Contro la spiaggia, invenzione del capitalismo moderno

Per secoli la costa e il bagnasciuga erano considerati luoghi pericolosi, inquietanti, da evitare. Poi è arrivata la Rivoluzione industriale e il suo inquinamento, il Romanticismo e la voglia di mare delle classi ricche. Il fenomeno non si è più fermato

A parte gli appassionati, tutti hanno pensato almeno una volta – un sospetto velocissimo – che, in fondo, le vacanze in spiaggia non siano un’idea poi così intelligente. Tra ustioni, creme, sabbia e disagi vari, il relax non è la prima cosa che si percepisce. Ebbene, saranno consolati dal sapere che, in effetti, si tratta di un’abitudine piuttosto recente. Come spiega questo bell’articolo dello Smithsonian, prima del XVIII secolo non esisteva nulla di simile alle vacanze al mare. Anzi: la spiaggia era considerata un luogo pericoloso, minaccioso, da evitare.

Se si vuole partire da lontano, si può ricordare che Nausicaa incontrò Odisseo, appena sopravvissuto a un naufragio, proprio su una spiaggia. Lei, di suo, non ci sarebbe nemmeno andata: non per caso Omero sottolinea che fu solo per ordine di Atena che, insieme alle amiche, la ragazza decise di andare a giocare a palla proprio in quel posto poco raccomandabile. Altrimenti i due non si sarebbero mai visti e Odisseo sarebbe morto di fame sull’isola dei Feaci (e non era il massimo, dal punto di vista narrativo).

Per i secoli successivi, la spiaggia è sempre stata un luogo di passaggio: si partiva e si tornava, niente di più. I pescatori ci lasciavano le barche. I pirati ci sistemavano i loro covi. Non c’era nulla di divertente in quella sabbia bagnata dalle onde, in quel sole accecante, in quel vento insistente. Poi, un giorno, arrivò la Rivoluzione Industriale.

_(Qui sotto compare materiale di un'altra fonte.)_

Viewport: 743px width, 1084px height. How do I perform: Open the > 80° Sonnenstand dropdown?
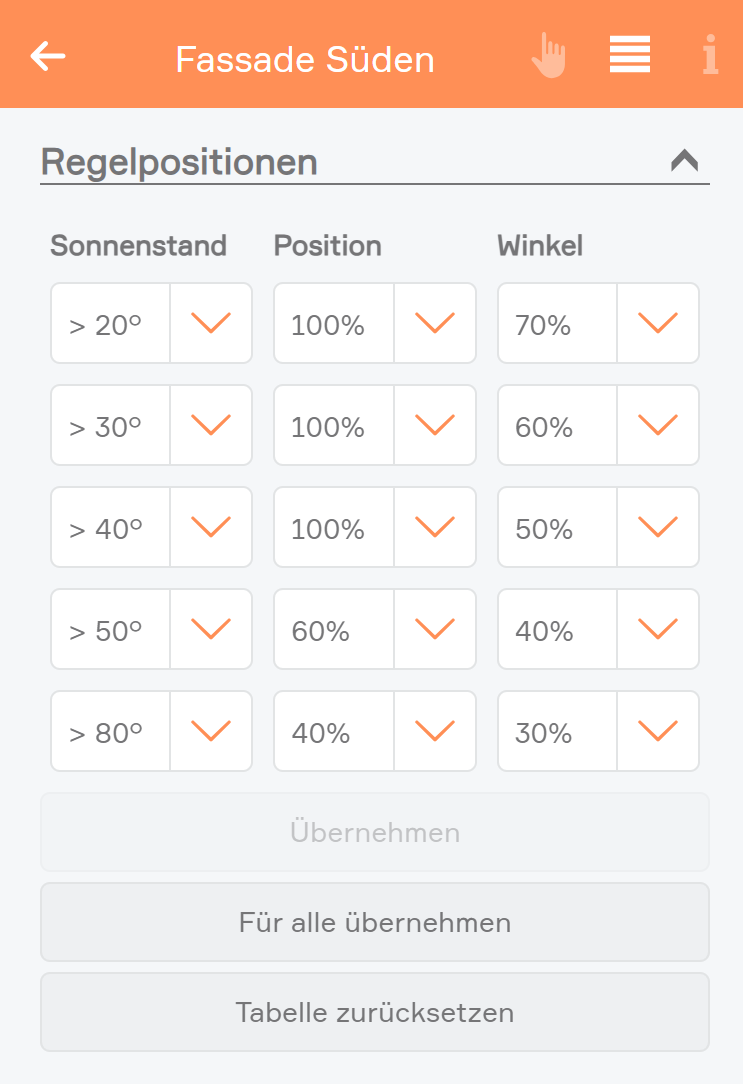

Come si premura di ricordare Alain Corbin, professore emerito di storia moderna alla Sorbona di Parigi e autore del libro: The Lure of the Sea, the Discovery of the Seaside in the Western World (da cui è tratto il pezzo dello Smithsonian), “tutta l’industria del turismo balneare nasce, come idea e forma, in Inghilterra”. Le classi più ricche, preoccupate dall’inquinamento che aveva colpito, improvviso, le città e le zone circostanti, erano in cerca di luoghi meno esposti dove rilassarsi e curarsi.

Le spiagge furono una bella trovata: aria pulita, fresca, insieme a esercizio fisico e bagni. Poteva funnzionare, funzionò. In più, grazie alla nuova moda dei pittori romantici, avevano perso quell’aura di minaccia e squallore che le aveva contraddistinta nei secoli: ora le spiagge erano il punto di incontro con l’infinito, il limite estremo dell’umano, il luogo della solitudine massima e della massima grandezza. Non a caso fu in quel periodo che nacque un nuovo soggetto pittorico: il paesaggio marino.

Insomma, era l’unione tra ciò che era cool in quel momento (il Romanticismo) e le esigenze della classe più alta, che cercava cure e relax in luoghi nuovi. L’avamposto fu Brighton, che divenne poi il modello del resort marittimo per tutto il mondo, insieme a Scarborough e Margate. La moda oltrepassò la Manica, arrivò in Francia e in Italia e poi in tutto il mondo, anche nel Nord Europa. “Portò con sé il culto della salute e della socialità. Anche nei Buddenbrook, romanzo di Thomas Mann, le riunioni tra familiari e amici nel Baltico sembrano antichi come la roccia della costa. Ma è vero proprio il contrario”. Era tutto nuovo. Questa ondata trasformò il paesaggio, riconfigurando antichi borghi e addirittura facendone nascere di nuovi. E questo valeva per le classi ricche.

Con il turismo di massa, poi, le cose assunsero proporzioni immense: la spiaggia divenne un luogo di ritrovo di massa, un fenomeno di costume e di nuove identità sociali. Jane Austen, nel suo ultimo romanzo (incompleto) aveva già capito dove andava a parare la questione, e fece una satira sulle nuove mode “spiaggiaiole” delle classi ricche, che trasformavano la costa sublime in una distorsione capitalista e decretando la fine di una antica comunità di pescatori. Si chiamava Sandition, fu scritto nel 1817, ha senso ancora oggi.